*MATERIAL FOR THIS TASK*.
- - -

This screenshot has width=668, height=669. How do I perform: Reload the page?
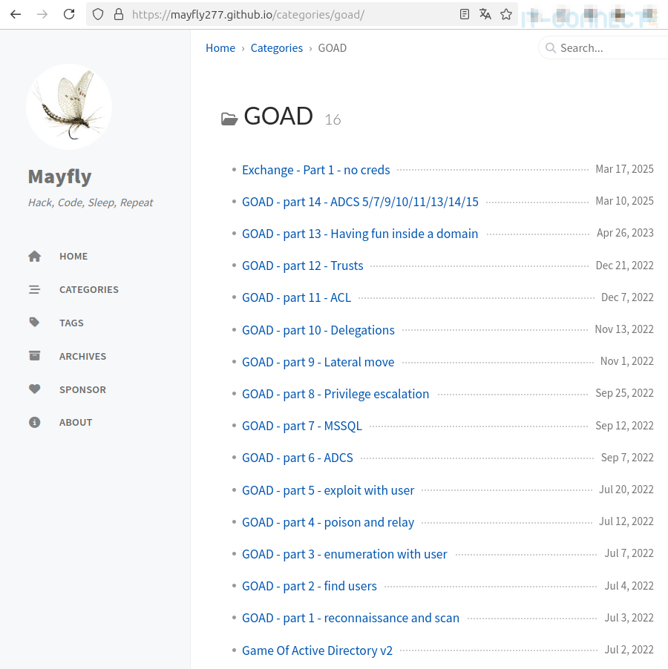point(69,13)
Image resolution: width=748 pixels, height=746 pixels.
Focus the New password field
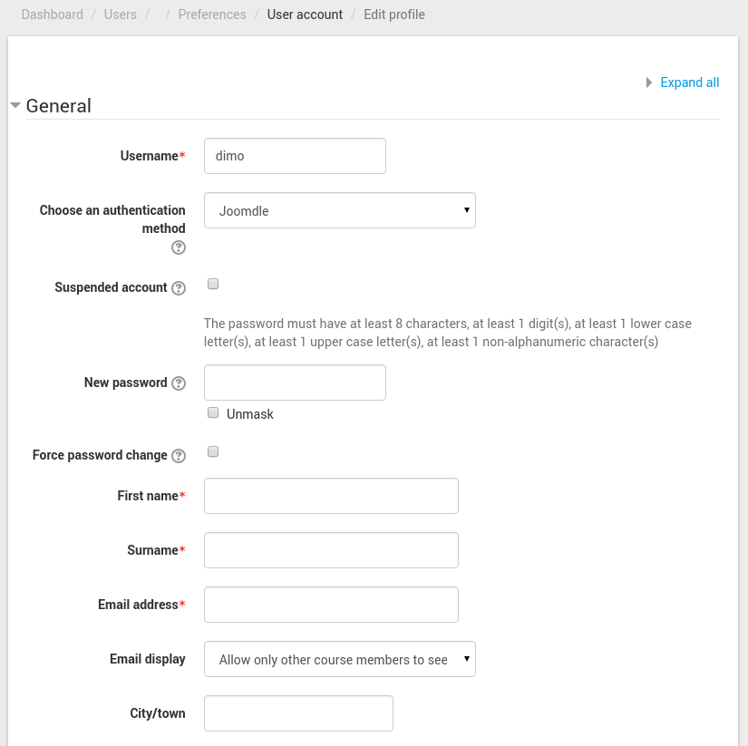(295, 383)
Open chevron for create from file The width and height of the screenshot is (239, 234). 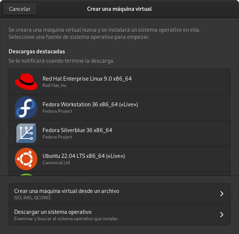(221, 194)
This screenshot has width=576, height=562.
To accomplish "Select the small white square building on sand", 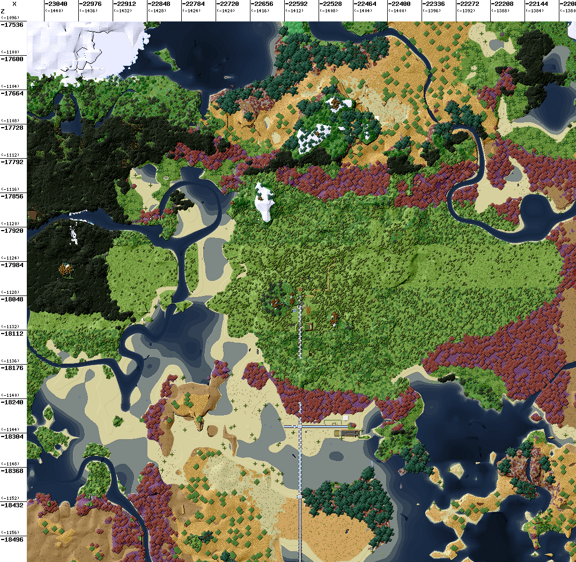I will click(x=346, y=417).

- - -

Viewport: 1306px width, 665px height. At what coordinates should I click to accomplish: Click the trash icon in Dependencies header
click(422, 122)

- - -

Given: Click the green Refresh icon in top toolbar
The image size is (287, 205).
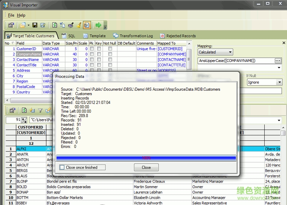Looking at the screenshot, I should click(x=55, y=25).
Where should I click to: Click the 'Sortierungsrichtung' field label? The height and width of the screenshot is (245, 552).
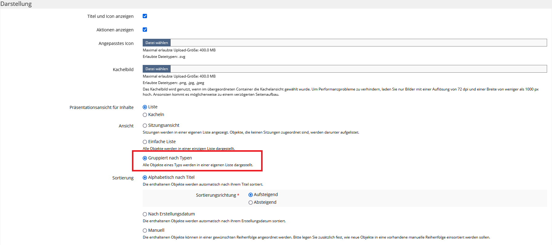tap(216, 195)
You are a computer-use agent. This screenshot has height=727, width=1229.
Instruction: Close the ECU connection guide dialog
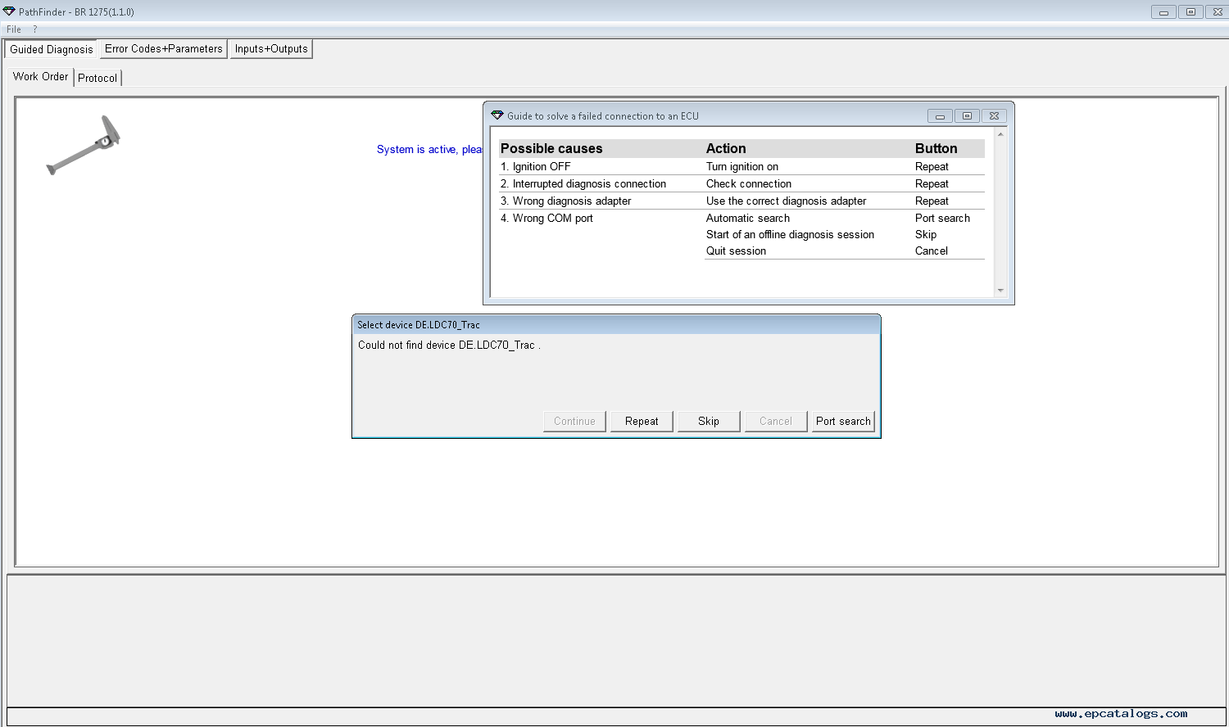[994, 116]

- - -

*WORK TO BE COMPLETED*.
What is needed is an exact copy of the lines above from the one with "The image size is (287, 205)." to the one with "You are a computer-use", both ends kept, and nothing more; please leave the pictures out.

*WRITTEN RESPONSE*.
The image size is (287, 205).
Looking at the screenshot, I should click(x=55, y=25).
Where should I click to: Click the 'Sortierungsrichtung' field label? The height and width of the screenshot is (245, 552).
tap(216, 195)
You are a computer-use agent. This screenshot has height=727, width=1229.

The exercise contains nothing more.